Ladies and Gentlemen, Ross DeMerchant!

Ross-DeMerchant---headshotI’ve been wanting you all to meet a dear friend and trusted confidant of mine, mostly because everyone needs a Ross DeMerchant in his or her life. During the 90s I had the privilege of working with Ross for several years.  He showed me what the term “servant leadership” can look like on a day-to-day basis.

He routinely brought in Perkins muffins (you know, the ones the size of a human head) for random departments around our office building just to be nice.  This wasn’t normal behavior where we worked.

When Ross asks people, “How are you doing?”  he wants an honest answer.   Every single week my social media feed is full of photos of Ross meeting up with people of all ages and from all walks of life simply to encourage them.  His main priority in life could be summed up simply: to love people well. In my opinion, that alone makes him one of the most successful people I know.

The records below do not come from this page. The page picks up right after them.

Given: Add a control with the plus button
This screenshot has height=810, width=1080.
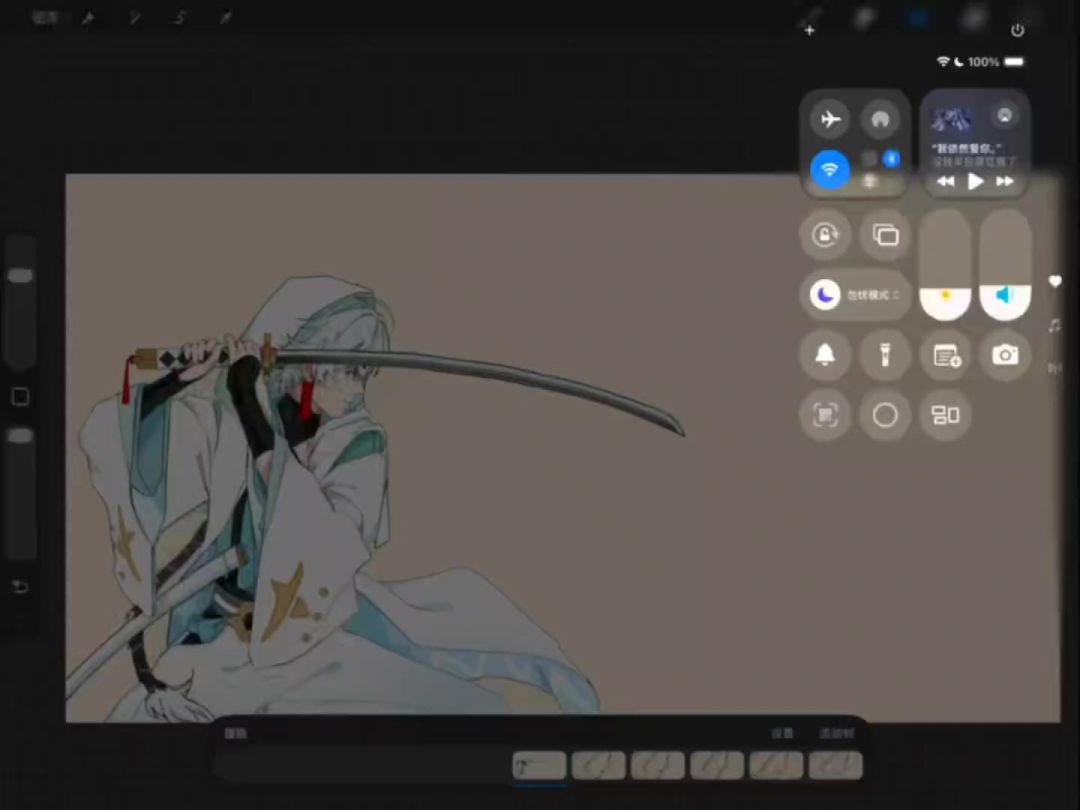Looking at the screenshot, I should 810,30.
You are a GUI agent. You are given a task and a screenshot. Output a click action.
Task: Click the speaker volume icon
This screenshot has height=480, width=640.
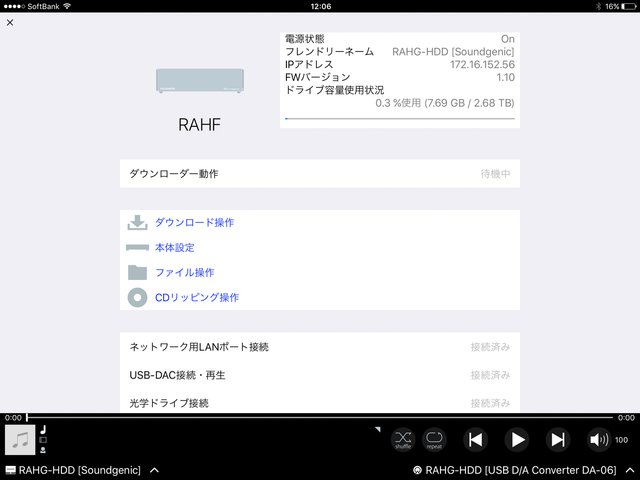coord(598,439)
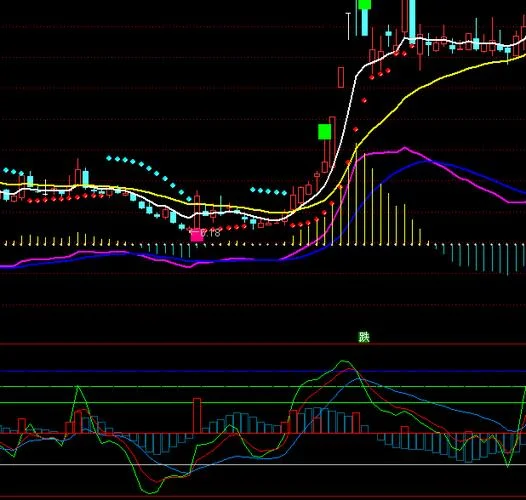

During our years working together, I mostly remember a lot of laughter.  I’m not talking polite, office-volume laughter.  I’m talking belly laughing until tears were rolling and my face hurt.  When he was telling stories to our staff, neighboring office workers often checked in to see what all the noise was about because they could hear us howling all the way down the hall.  And when got on the phone with his brother, we braced ourselves for a whole new level hilarity. I almost called an ambulance more than once. “Ross?  Are you breathing??  Say something!”

He loves his family fiercely. He has one of the best marriages I know of. He would make no apology for leaving work if Shirley or one of his kids needed him.  Ross showed me how to be myself, to keep laughing, and to love people well, no matter what else I decided to do with my life.  I am so grateful I had that kind of example to follow before I had kids of my own.

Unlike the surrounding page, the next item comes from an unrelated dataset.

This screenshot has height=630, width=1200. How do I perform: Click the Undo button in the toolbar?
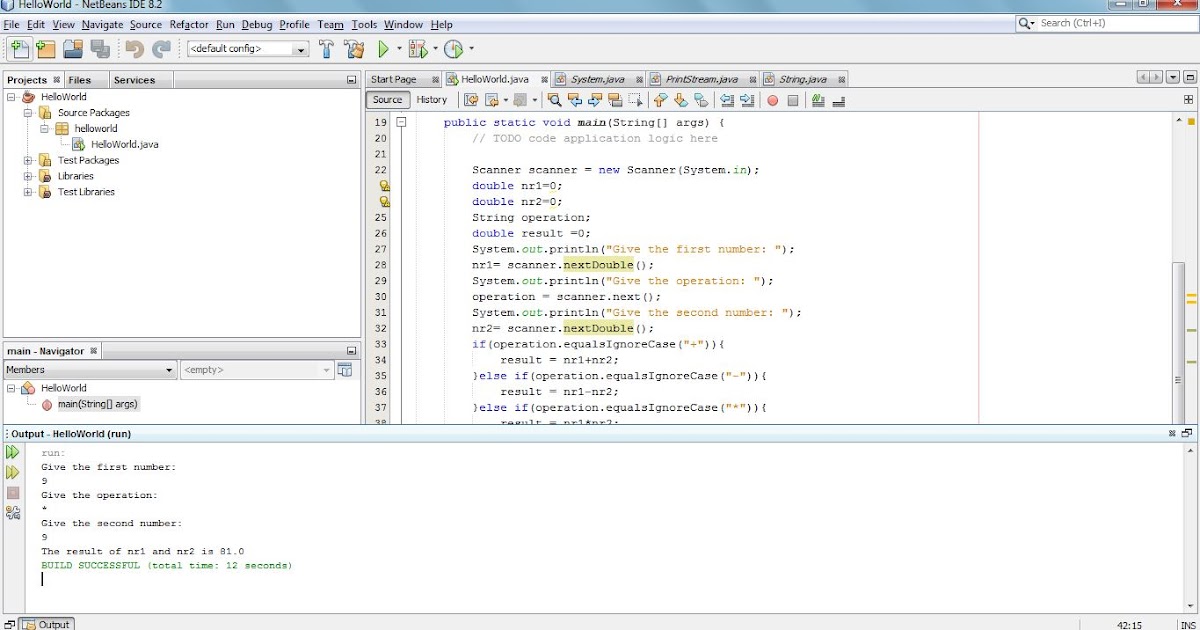pos(135,48)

I also need to tell you that Ross is cool, mostly because he is admittedly uncool.  He does the kind of things I do when I’m trying to be smooth, like sticking a swizzle stick up his nose at a fancy-dancy cocktail party.(I don’t mind telling you, it remained lodged there until he removed it by hand!  Yes, that happened!)

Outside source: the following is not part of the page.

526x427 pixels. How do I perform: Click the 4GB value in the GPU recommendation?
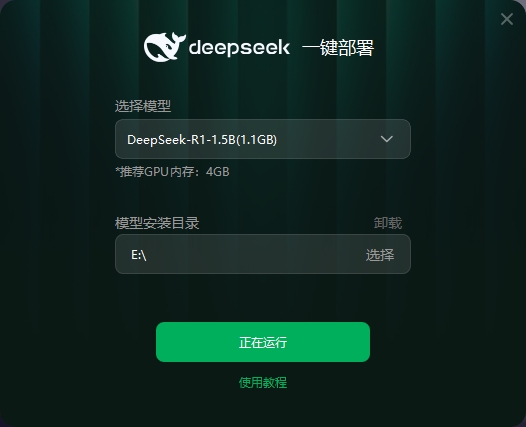pyautogui.click(x=218, y=172)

Once I had the unprecedented joy of watching him introduce himself to Wayne Watson (remember him?) and let me just say… it played out way differently than Ross had rehearsed it in his mind.  I still DIE laughing every  time I think about it.

Ross DeMerchant

Throughout the years decades after we worked together, life took Ross’s family and my family in different directions but we tried to stay in contact, usually less successfully than we wished.  He and his family experienced some challenging years, and so did we.  Regardless of where we were in life, whenever we and our spouses would reconnect we still kept the joy alive and agreed that loving people is worth the risk, even when they disappoint us.

Not too long ago, we reconnected for a coffee appointment and I could see that Ross was about to birth a really important idea. He had become a grandfather and was starting to realize that if he didn’t write the book brewing inside him, he would be disobeying his calling.  (By the way, if you have an idea burning in your soul like that, you simply must do it.)

Today, little more than 2 years after that coffee appointment, Ross is the author of 26 Letters: How To Have The Conversations of Your Lifetime.  It’s a thoughtful book about leaving your legacy for future generations. Guided by the 26 letters of the alphabet and stories from Ross’s journey, this book helps you consider key words you want to be remembered by and will hopefully prompt you to share your own important stories with your kids, grandkids and the generations that will follow.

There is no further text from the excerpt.